Aqui no Amazonas, um governador “de fora” do grupo político que governava o estado há décadas foi eleito pela primeira vez. No estado de Minas Gerais o candidato do Partido Novo, Romeu Zema, sem fazer nenhuma coligação e concorrendo pela primeira vez a um cargo público foi eleito com mais de 70% dos votos no segundo turno, contra um político comumente chamado de “tradicional”. Outros estados da federação também seguiram nessa onda de mudança elegendo candidatos de “primeira viagem”: Rio de Janeiro, Santa Catarina, Roraima e Rondônia são mais alguns exemplos.

No Planalto, Jair Bolsonaro foi eleito para a cadeira presidencial coligando-se apenas com um partido pequeno, quase sem tempo de TV e gastando pouco na campanha, em comparação com os demais candidatos.

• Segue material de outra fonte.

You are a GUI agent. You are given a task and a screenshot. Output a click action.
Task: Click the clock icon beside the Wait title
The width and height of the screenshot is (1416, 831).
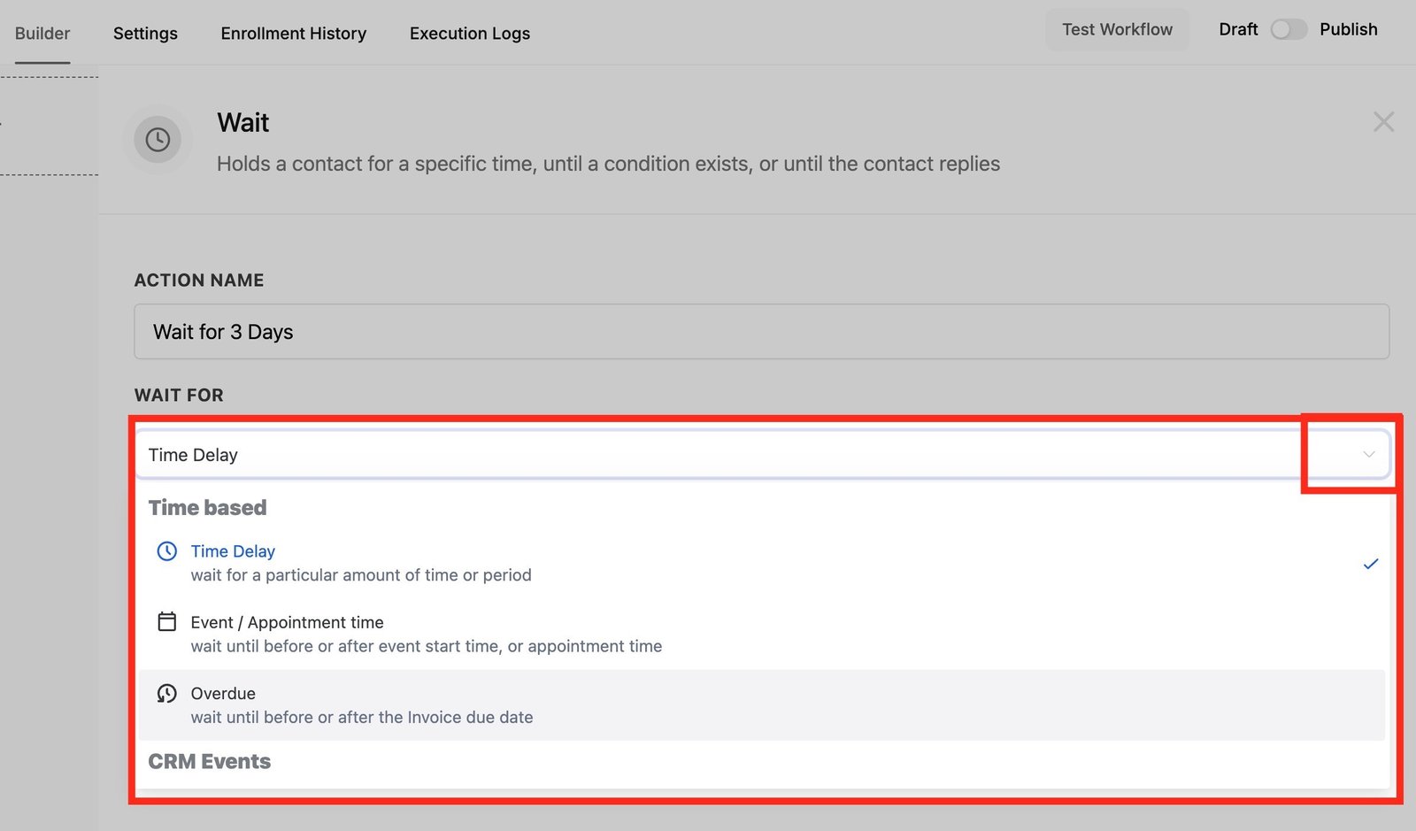[158, 140]
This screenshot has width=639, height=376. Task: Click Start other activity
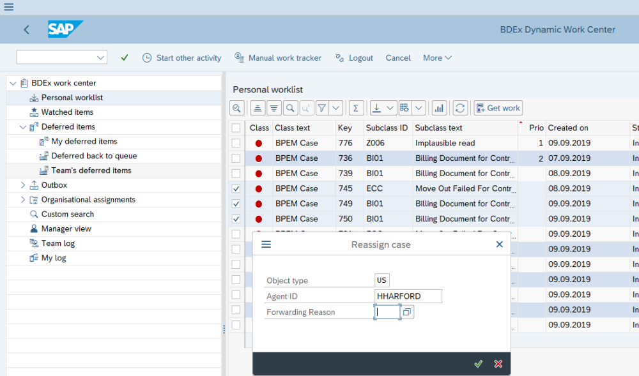point(181,57)
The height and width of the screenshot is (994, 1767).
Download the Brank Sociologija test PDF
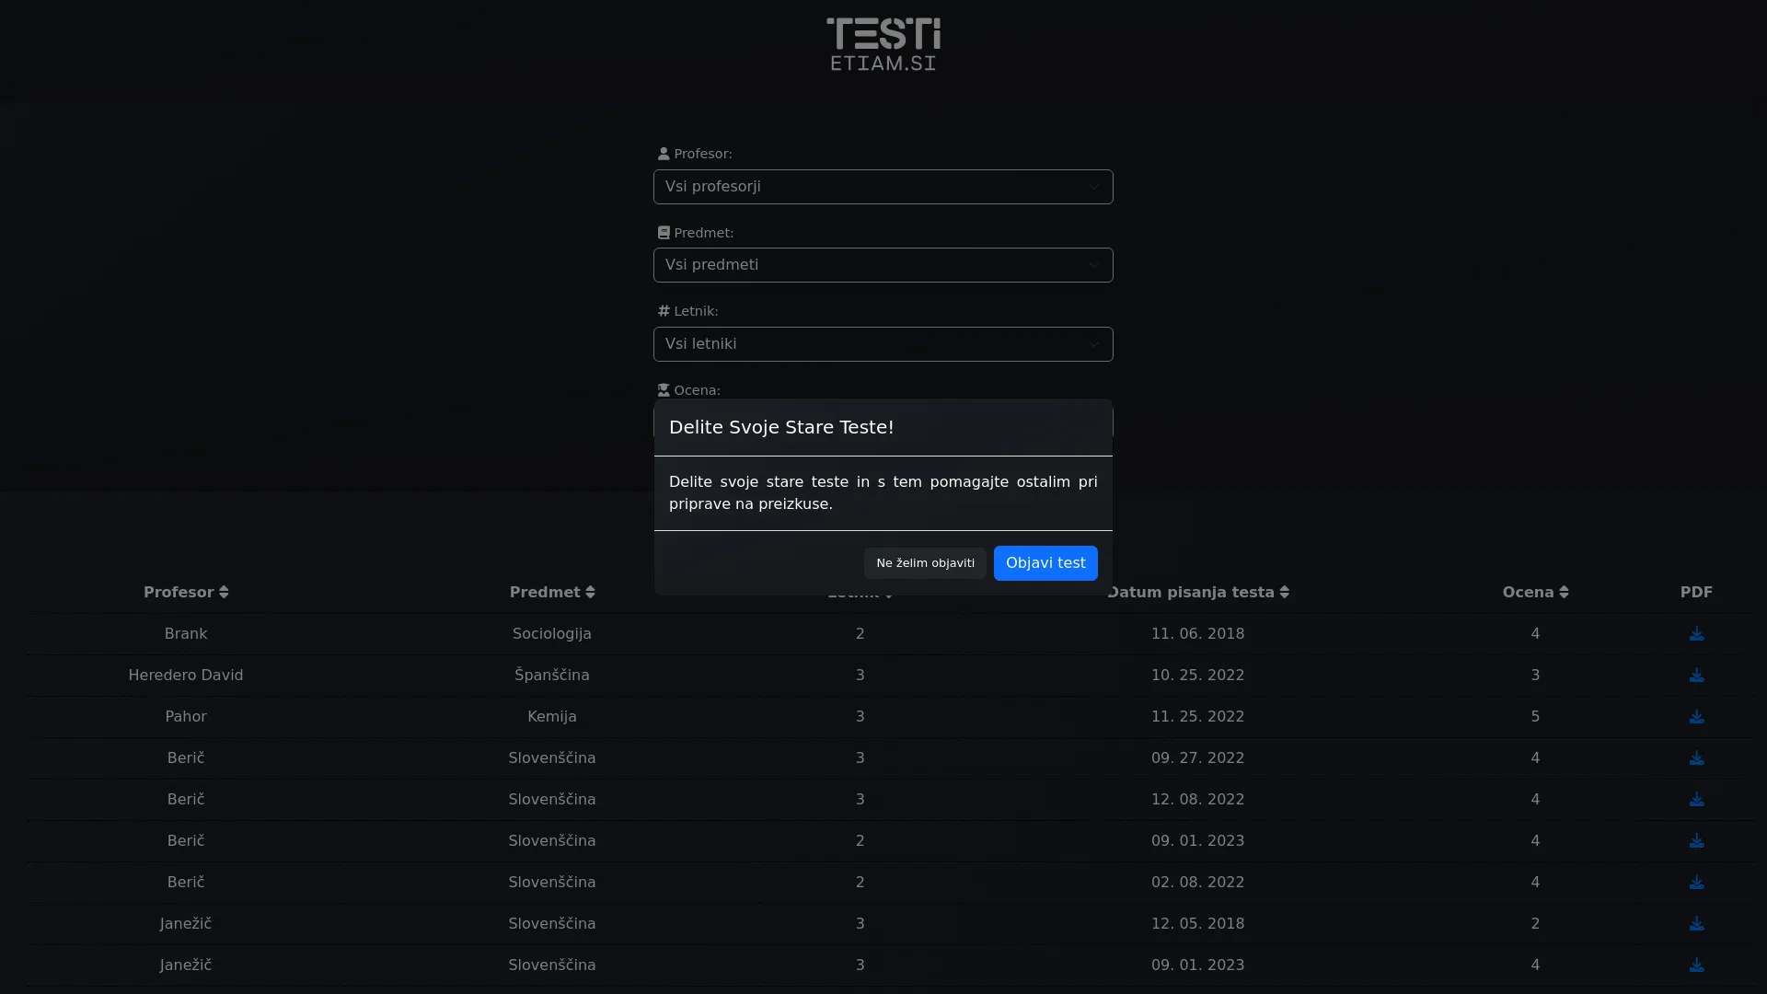tap(1696, 634)
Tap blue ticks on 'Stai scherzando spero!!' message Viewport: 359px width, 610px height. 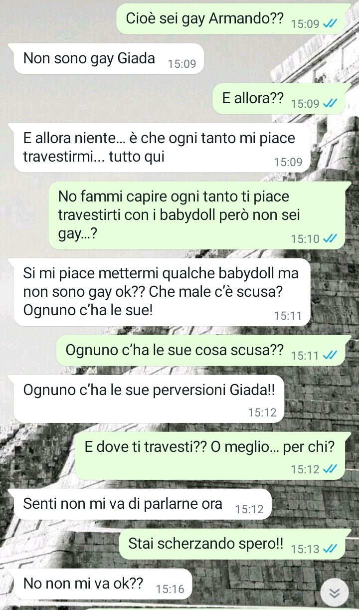coord(330,549)
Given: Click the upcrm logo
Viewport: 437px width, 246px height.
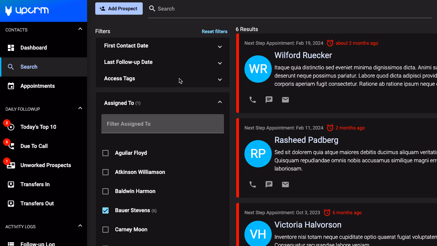Looking at the screenshot, I should click(x=27, y=11).
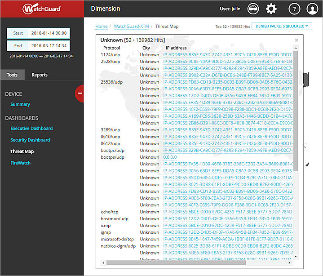
Task: Click the user profile icon
Action: (x=312, y=9)
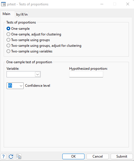Switch to the Main tab
Image resolution: width=134 pixels, height=161 pixels.
[6, 14]
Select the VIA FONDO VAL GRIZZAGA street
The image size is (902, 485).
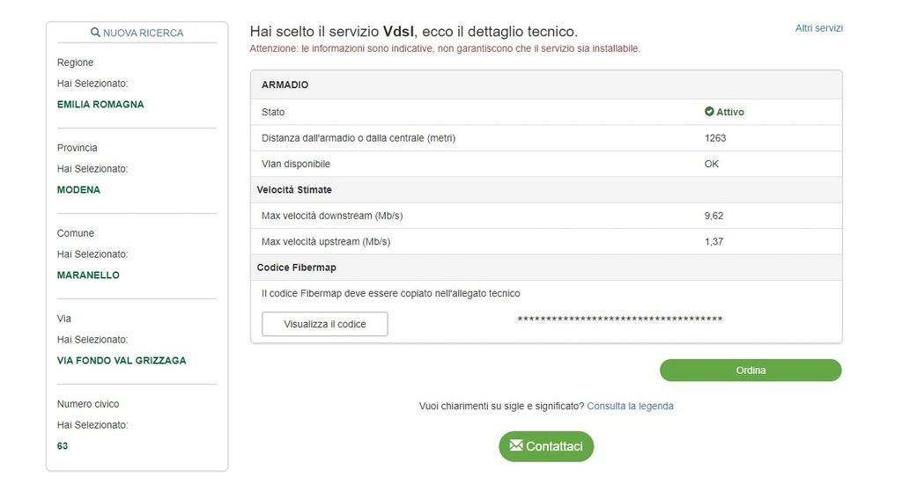pos(122,360)
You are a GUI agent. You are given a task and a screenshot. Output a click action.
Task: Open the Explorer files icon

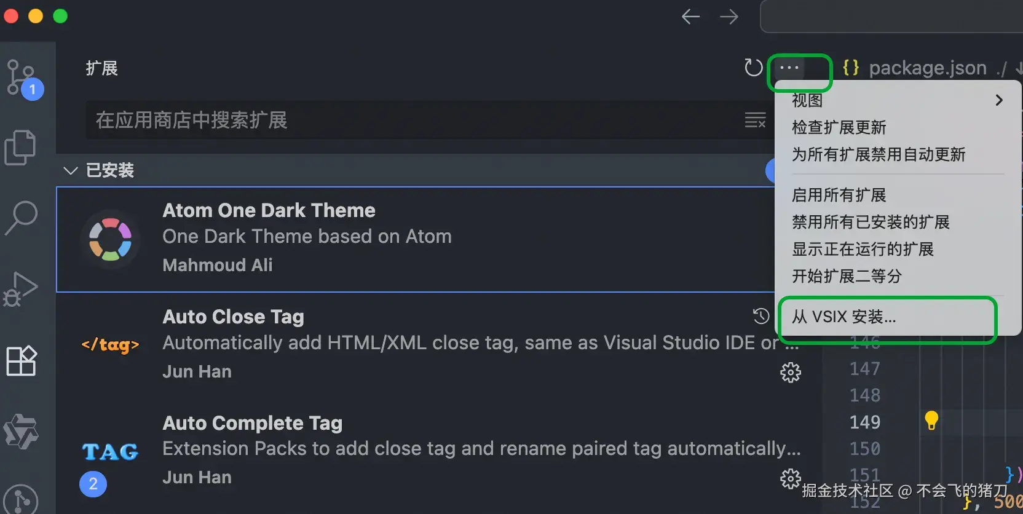coord(20,148)
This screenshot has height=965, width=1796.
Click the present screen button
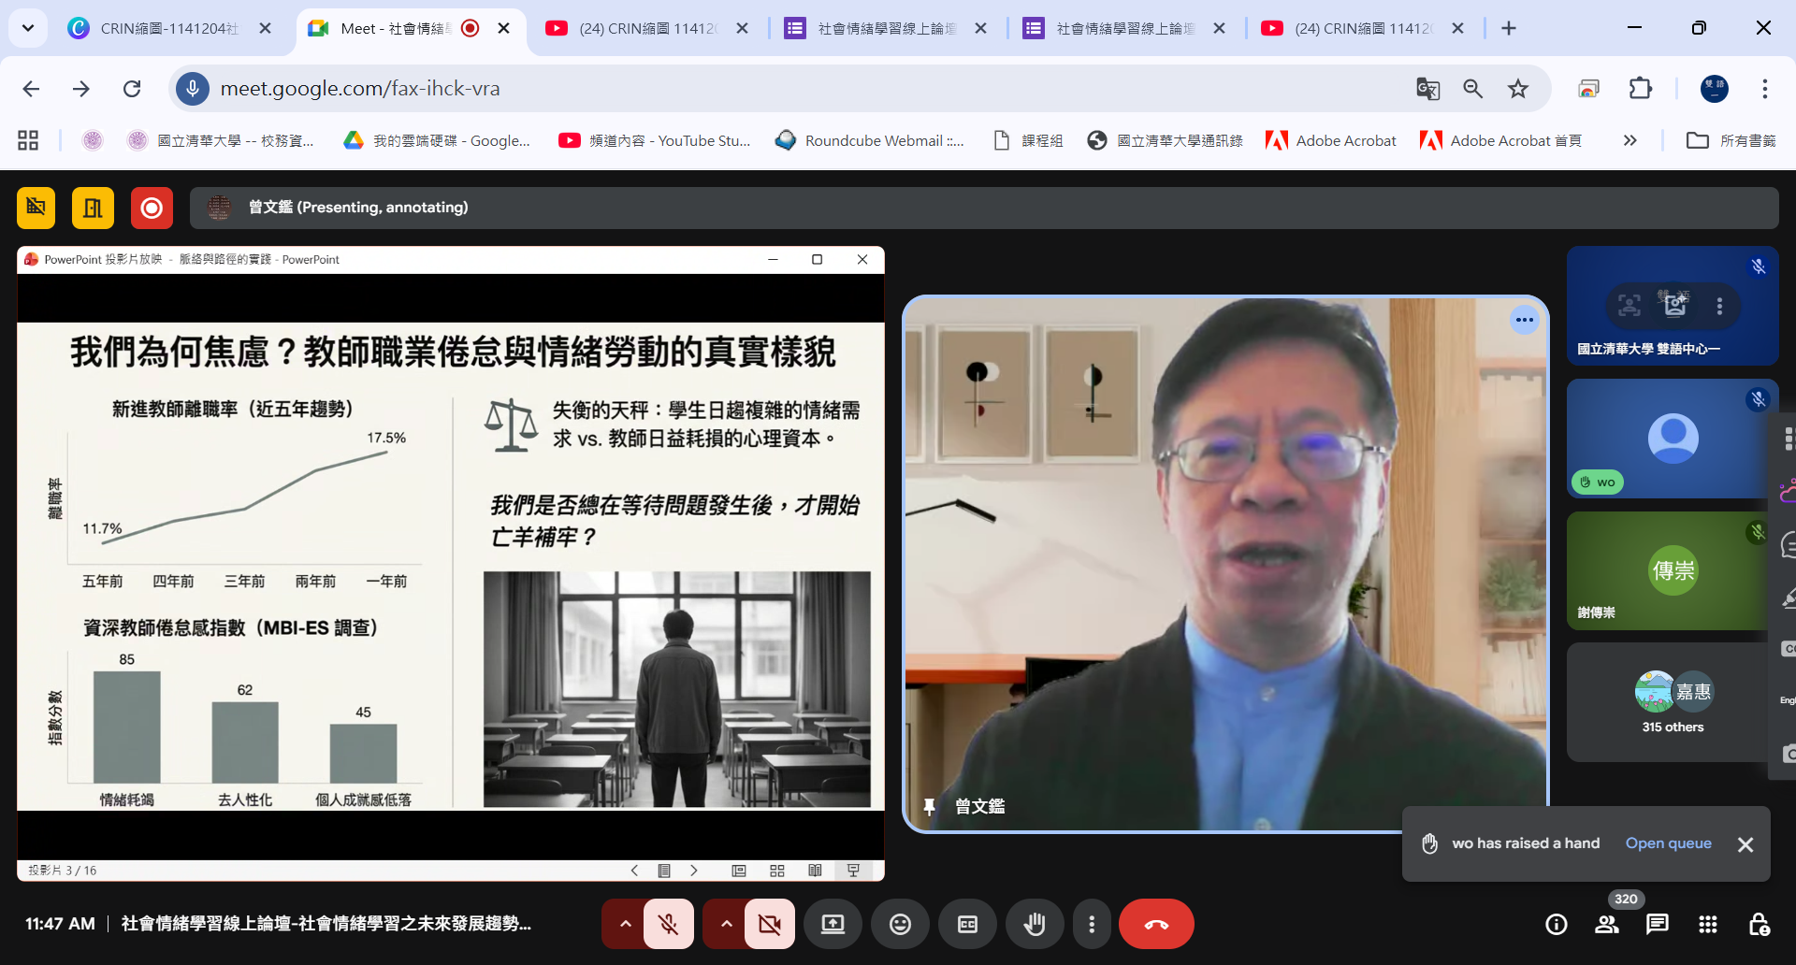(x=833, y=925)
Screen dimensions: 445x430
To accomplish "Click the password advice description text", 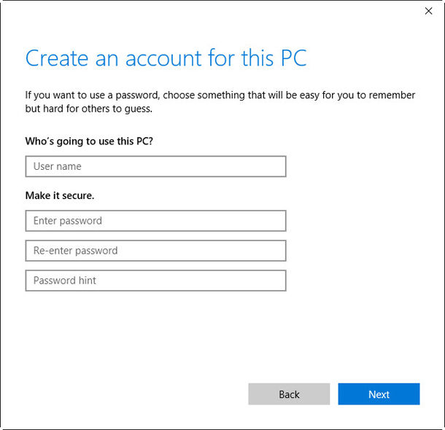I will (x=219, y=102).
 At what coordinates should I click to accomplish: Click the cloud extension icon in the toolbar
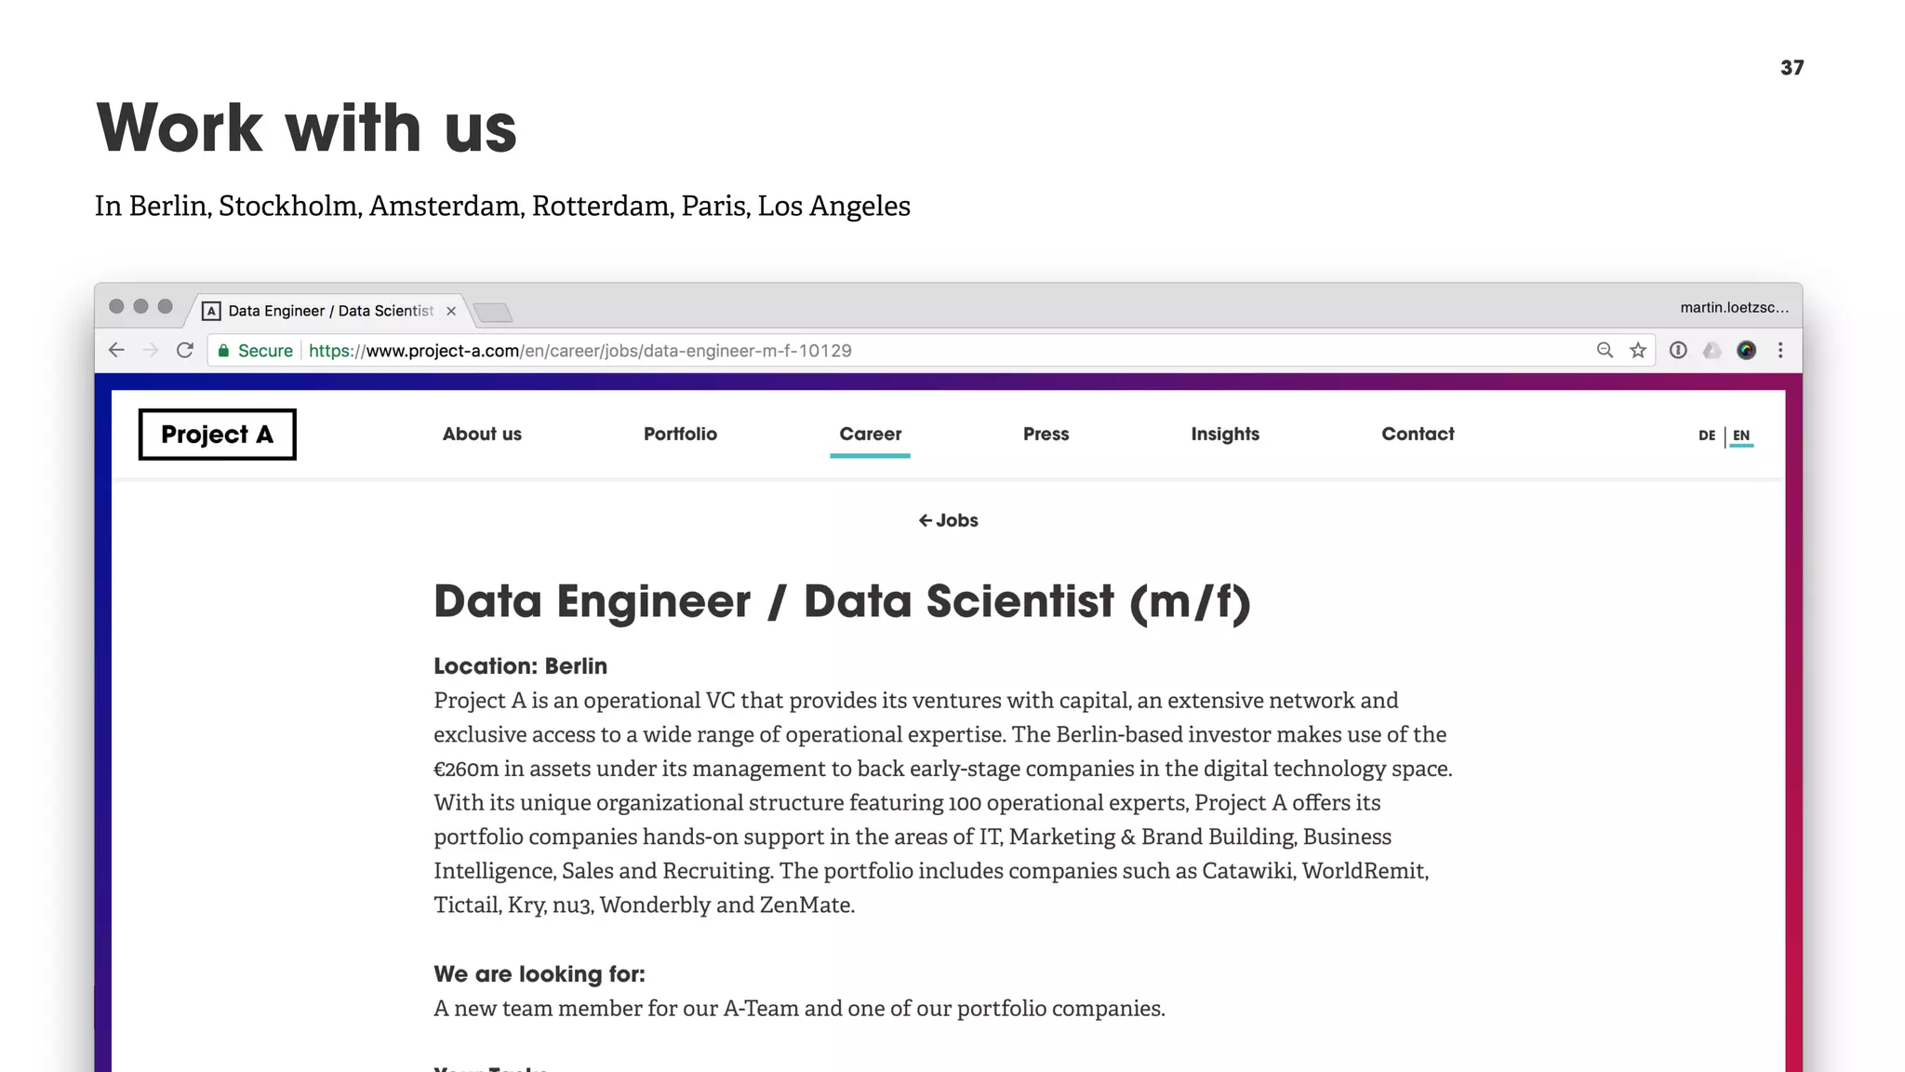[1712, 351]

Uma verdadeira onda de renovação e mudança tomou o país nessas eleições de 2018.

Diante desse cenário novo, acredito ser interessante responder a seguinte pergunta: será que essa mudança nas urnas resultará em uma mudança positiva na vida das pessoas, afinal?

Essa é uma pergunta complexa e envolve diversos fatores, alguns até imprevisíveis. Acompanhar essas mudanças focando na gestão pública pode ser uma das maneiras de obter respostas. Por exemplo, será que o novo político aumentou ou diminuiu os cargos comissionados? Será que o novo político reduziu ou elevou os gastos públicos? Conseguiu atingir resultados positivos em sua gestão ou fez o mais do mesmo?

Com o objetivo de tentar responder essas e outras perguntas, estarei analisando semanalmente números da gestão local e comparando com números de outros estados ou de períodos anteriores. Para obter continuidade nas análises, chamarei essa série de artigos de #GestãoAmazonas.

Além desse enfoque comparativo da nova gestão Amazonense, também discutirei assuntos relativos à cidade de Manaus, sempre sob o prisma da gestão pública, na série #ManausQueEuQuero.

O Amazonas e o Brasil iniciaram um processo de mudança na política que parece ser positivo. Acredito que vale a pena acompanhar esse processo.

Até semana que vem.

“O castigo dos bons que não fazem política é serem governados pelos maus.” Platão.